小型汎用パルス強磁場を用いた先端測定による強磁場物性開拓
【研究キーワード】
強磁場物性 / パルス強磁場NMR測定 / 小型パルス磁場装置 / 量子スピン系 / 重い電子系 / パルス強磁場 / 核磁気共鳴 / 超音波測定 / パルス磁場中NMR測定 / パルス強磁場NMR測定 / パルス磁場中NMR測定
【研究成果の概要】
研究計画3年目となる2021年度は、小型汎用パルス磁場発生装置開発を継続的に行うと共に、研究の重心を強磁場物性開拓へと移し、強磁場により引き起こされる新奇電子相の探索を行った。
まず、パルス磁場中核磁気共鳴装置開発の実績として、これまでに開発してきたデジタル無線技術を応用した核磁気共鳴分光装置の詳細と、この新しい核磁気共鳴分光装置を用いたパルス磁場中NMR測定技術に関する論文を公表し、この先進測定技術を確立した。また、パルス電流源の拡充、ヘリウムフロークライオスタットの開発を行い、測定可能な磁場範囲、温度範囲を拡張した。これによりこれまで大型施設を利用していた多くの実験が研究室内で実現可能となった。
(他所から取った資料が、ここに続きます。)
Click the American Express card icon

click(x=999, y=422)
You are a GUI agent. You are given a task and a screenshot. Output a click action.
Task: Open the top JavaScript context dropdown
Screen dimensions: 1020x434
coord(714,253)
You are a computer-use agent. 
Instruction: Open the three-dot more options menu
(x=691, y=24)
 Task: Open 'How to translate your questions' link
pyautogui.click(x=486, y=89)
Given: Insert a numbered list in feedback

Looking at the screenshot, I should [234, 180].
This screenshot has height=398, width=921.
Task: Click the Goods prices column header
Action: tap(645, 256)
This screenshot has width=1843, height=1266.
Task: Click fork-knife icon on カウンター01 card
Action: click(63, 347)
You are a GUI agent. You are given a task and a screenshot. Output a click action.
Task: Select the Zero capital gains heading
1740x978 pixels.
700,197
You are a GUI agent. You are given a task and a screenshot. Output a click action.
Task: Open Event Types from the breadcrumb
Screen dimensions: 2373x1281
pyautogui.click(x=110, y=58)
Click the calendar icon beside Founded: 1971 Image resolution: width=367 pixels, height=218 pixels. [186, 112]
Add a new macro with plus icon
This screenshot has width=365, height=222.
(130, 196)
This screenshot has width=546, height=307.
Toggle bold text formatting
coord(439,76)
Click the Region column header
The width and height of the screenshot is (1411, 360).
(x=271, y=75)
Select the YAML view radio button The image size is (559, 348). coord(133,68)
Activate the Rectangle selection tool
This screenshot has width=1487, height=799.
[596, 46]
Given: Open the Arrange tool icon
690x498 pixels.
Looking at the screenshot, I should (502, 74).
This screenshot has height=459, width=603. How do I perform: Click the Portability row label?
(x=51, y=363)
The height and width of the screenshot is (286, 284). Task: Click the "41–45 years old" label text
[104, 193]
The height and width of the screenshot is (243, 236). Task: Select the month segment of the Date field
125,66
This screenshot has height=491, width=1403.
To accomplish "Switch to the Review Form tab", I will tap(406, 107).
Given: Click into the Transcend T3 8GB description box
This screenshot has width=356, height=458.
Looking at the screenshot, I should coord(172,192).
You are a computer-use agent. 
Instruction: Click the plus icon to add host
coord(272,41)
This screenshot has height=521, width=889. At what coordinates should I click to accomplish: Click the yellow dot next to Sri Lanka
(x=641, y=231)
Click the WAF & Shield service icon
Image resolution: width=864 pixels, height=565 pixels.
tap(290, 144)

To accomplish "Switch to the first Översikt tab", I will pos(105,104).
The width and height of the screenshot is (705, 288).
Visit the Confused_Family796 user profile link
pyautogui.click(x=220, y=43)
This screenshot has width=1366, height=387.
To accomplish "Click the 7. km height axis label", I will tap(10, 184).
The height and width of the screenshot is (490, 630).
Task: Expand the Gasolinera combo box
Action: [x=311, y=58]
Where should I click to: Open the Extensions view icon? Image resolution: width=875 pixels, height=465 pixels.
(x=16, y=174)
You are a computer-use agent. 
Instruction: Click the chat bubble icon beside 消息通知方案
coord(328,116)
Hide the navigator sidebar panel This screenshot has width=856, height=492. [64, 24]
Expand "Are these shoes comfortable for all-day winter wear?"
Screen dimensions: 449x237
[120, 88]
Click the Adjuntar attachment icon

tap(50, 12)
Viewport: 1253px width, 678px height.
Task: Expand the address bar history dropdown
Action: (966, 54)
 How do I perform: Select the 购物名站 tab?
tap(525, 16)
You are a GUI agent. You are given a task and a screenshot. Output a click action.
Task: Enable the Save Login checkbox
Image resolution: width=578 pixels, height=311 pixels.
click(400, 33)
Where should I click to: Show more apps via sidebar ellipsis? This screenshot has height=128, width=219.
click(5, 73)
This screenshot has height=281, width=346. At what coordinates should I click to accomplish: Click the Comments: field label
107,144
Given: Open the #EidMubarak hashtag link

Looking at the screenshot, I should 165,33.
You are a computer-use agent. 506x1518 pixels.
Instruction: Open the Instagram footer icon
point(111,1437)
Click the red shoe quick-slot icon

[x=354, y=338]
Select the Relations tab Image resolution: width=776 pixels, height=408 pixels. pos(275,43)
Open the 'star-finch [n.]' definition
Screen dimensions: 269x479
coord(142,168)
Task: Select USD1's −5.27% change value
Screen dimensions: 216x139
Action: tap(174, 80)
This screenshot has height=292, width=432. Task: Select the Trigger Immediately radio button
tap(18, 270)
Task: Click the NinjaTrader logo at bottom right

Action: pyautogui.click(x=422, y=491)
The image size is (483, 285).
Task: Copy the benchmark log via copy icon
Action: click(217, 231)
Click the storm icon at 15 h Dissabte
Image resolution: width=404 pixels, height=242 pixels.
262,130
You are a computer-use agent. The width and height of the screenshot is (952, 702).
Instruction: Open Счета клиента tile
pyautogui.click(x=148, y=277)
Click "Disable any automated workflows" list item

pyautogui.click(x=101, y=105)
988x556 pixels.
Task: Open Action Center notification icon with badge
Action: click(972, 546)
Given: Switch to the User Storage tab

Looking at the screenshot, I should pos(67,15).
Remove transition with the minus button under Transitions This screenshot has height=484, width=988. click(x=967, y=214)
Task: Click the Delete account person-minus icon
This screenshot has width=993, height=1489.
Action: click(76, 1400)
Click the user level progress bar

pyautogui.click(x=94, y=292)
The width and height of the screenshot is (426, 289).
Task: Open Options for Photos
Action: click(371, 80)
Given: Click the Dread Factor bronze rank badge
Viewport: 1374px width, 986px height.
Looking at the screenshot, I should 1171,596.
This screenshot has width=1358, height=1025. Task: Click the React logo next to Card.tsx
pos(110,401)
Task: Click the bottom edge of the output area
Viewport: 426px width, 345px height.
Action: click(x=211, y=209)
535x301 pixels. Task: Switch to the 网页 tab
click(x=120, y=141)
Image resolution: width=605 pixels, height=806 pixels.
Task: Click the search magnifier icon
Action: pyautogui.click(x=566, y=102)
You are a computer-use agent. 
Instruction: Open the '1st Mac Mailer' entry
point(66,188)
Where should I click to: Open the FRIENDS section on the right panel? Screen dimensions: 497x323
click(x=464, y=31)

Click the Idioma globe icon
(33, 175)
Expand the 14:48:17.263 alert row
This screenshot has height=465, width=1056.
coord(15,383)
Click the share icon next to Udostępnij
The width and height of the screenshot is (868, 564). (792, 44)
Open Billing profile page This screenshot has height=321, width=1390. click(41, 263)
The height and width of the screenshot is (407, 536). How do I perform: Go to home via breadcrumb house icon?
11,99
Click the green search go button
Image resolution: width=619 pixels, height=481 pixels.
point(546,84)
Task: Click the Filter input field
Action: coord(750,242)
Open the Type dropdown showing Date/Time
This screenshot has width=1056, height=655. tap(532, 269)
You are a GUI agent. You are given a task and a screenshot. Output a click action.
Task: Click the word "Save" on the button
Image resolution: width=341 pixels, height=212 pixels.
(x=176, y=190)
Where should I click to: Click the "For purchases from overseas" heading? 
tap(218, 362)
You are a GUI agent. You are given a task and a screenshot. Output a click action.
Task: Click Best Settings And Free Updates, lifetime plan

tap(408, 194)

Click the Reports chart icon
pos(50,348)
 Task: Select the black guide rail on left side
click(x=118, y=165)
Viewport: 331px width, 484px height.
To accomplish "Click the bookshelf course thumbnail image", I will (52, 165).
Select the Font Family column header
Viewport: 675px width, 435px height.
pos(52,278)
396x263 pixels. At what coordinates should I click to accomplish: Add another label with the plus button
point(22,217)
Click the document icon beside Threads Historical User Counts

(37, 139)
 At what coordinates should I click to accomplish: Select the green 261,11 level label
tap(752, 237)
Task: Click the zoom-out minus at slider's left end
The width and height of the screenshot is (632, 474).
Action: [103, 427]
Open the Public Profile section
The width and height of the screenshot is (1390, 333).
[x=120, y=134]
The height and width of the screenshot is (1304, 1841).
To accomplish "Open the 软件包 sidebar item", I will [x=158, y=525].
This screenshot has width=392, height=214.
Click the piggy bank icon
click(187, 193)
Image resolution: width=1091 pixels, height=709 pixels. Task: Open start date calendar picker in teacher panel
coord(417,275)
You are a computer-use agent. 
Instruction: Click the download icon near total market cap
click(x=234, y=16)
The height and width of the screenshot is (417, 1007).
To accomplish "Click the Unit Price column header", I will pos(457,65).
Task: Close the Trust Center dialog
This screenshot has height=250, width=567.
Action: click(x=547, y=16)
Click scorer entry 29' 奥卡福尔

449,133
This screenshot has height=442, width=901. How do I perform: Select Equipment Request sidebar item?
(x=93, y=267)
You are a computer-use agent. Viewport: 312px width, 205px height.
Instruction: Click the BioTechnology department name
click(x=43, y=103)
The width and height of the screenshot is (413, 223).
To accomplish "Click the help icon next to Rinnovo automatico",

強磁場物性開拓に関しては、これまでも研究を続けてきたマルチフェロイック物質についてNMRスペクトルの磁場印可方向依存性など詳細な実験を行い、強磁場中で新たに発見した磁気異常を確固たるものとした。この成果は現在投稿準備中である。また、セリウム系重い電子物質CeRh2Si2についてはこれまでは大型研究施設でしか到達することができなかった強磁場領域で実現するメタ磁性転移を超音波測定から観測することに成功した。このモデル物質における実験に成功したことで、近年隠れた秩序を示すことで注目を集めている他のセリウム系重い電子系物質や、ウラン系超伝導物質についても本研究で開発してきた研究手法が応用可能であることを明らかにした。
また、新物質開発にも進展があり、小型汎用パルス磁場発生装置で到達可能な30テスラ級までの磁場領域で磁気異常を示す新たな量子磁性体を得ることに成功した。これらの物質で実現する新奇磁場誘起相を本研究で開発してきた多角的な研究手法により明らかにすることで、強磁場物性研究のさらなる進展が期待できる。